The Geneva Option
Page 28
She felt completely overwhelmed and to her annoyance, her eyes prickled with tears. Hussein handed her a silk handkerchief.
The SG led her into a sizable office four doors from his, much larger than her old workplace. The room was light and airy with windows overlooking the East River. A three-seater sofa filled one corner, a mahogany art-deco desk and chair another. Her peacekeeper’s beret and mug stood on a shelf. A large new cork pin board took up part of one wall. A ten-by-twelve photograph, framed in silver, stood on the desk. It was a picture of David, standing in front of his white UN Jeep on the front line in Eastern Slavonia during the Croatian war.
Hussein held both her hands in his and looked her in the eye. “Please believe me, Yael.

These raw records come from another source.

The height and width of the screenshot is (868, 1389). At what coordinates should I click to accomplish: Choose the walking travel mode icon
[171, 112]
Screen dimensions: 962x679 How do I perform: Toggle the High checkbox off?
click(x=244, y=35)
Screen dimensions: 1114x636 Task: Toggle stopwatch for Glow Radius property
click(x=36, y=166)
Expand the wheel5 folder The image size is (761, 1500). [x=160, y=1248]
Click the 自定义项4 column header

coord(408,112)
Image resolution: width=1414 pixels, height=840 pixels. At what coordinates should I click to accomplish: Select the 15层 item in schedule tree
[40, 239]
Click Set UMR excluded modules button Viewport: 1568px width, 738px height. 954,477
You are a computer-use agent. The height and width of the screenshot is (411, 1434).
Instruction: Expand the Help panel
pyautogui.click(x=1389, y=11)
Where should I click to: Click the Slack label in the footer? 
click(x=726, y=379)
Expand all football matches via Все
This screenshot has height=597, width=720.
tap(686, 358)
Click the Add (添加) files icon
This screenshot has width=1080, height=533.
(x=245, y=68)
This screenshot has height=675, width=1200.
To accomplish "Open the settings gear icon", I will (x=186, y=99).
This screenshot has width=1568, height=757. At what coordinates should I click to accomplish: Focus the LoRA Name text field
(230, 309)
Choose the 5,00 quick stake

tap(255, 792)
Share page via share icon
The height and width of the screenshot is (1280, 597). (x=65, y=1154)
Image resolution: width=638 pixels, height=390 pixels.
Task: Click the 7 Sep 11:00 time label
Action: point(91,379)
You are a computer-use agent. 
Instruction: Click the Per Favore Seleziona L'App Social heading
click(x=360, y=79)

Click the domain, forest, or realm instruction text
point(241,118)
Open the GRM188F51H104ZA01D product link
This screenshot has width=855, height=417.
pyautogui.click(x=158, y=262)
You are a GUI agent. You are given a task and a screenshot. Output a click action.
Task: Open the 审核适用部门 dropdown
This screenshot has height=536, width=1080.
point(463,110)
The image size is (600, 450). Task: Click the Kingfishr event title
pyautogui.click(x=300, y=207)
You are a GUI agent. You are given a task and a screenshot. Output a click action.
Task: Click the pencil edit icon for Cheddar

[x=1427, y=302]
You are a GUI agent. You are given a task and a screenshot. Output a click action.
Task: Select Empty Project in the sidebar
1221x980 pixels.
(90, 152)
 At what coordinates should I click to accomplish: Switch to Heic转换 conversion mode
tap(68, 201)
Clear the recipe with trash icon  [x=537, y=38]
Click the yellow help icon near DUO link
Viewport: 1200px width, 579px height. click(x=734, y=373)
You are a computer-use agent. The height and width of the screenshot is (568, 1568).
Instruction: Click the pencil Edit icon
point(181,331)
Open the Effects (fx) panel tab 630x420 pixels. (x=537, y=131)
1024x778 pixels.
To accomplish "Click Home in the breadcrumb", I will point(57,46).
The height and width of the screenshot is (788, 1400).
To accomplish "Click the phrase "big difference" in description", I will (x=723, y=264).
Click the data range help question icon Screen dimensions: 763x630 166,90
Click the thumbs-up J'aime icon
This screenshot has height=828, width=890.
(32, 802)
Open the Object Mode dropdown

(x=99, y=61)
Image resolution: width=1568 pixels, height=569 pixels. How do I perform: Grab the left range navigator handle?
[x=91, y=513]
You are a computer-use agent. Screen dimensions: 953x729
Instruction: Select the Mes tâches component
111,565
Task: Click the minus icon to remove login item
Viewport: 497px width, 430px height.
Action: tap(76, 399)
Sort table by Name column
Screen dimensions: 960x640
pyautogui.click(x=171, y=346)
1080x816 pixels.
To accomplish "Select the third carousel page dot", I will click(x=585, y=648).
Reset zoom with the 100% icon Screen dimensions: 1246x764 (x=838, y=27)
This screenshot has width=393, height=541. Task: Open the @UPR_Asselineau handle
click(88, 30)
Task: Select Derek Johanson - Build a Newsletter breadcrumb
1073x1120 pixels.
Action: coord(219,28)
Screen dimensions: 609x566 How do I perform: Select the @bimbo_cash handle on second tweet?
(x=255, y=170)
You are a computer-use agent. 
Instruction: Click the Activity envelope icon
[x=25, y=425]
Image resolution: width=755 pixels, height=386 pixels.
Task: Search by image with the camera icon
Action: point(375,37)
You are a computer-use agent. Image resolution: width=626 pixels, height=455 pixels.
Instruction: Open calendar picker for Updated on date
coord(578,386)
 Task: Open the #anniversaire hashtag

I really had no idea that he was your brother. David was a very brave young man. Whatever you decide, I very much hope you accept this from me.”
Yael felt her eyes mist up again. “Thank you. Thank you very much.”
“With your permission we would also like to endow a scholarship in your brother’s name for young Africans who wish to study in Europe or the United States. We have a very strong candidate in this young man,” Hussein said, showing her a photograph of a smiling, intelligent-looking African teenager. “His name is Herve Mapunga. He took the photographs of the guns being distributed in Kimanda. He wants to be a journalist. I think he will be a good one, don’t you?”
Yael nodded, suddenly unable to speak. She swallowed hard and walked over to the door. She shut it quietly, closed her eyes, and breathed slowly and deeply for several seconds, centering herself before she spoke. “Joe-Don?”
Hussein inclined his head graciously. “Of course.”
“Jasna?”
“Her contract at the UN has been extended another five years and now covers the whole east wing of the Palais. She has just taken on twenty more employees, including several Congolese refugees who, together with their families, have just received their Swiss residency papers. Whatever you decide, you may consider that as my gift to you.”
The SG turned to leave and Yael held up her hand. “Wait, please. There’s something I want to ask you. If you want me to come back, I need to know.”
Hussein nodded. “Ask.”
“It was you, wasn’t it?”
Hussein looked puzzled but willing to be helpful. “My dear Yael, what was me? I am not sure what you mean.”
“The sound file I received. You were there, at the meeting with Rembaugh and the others. I heard your voice. You knew what was planned in Goma. You sent me the sound file. And then you warned Ambassador Munyakarana that something terrible was planned.”
She watched him carefully and saw something flicker in his eye for an instant. Something almost like relief, she sensed. And then it was gone. Hussein smiled warmly, shaking his head as though dealing with a much-loved, very bright, but impetuous younger relative.
He took her hand in his again. “Let me know your decision. Take as long as you like,” he said as he left the room, closing the door gently behind him.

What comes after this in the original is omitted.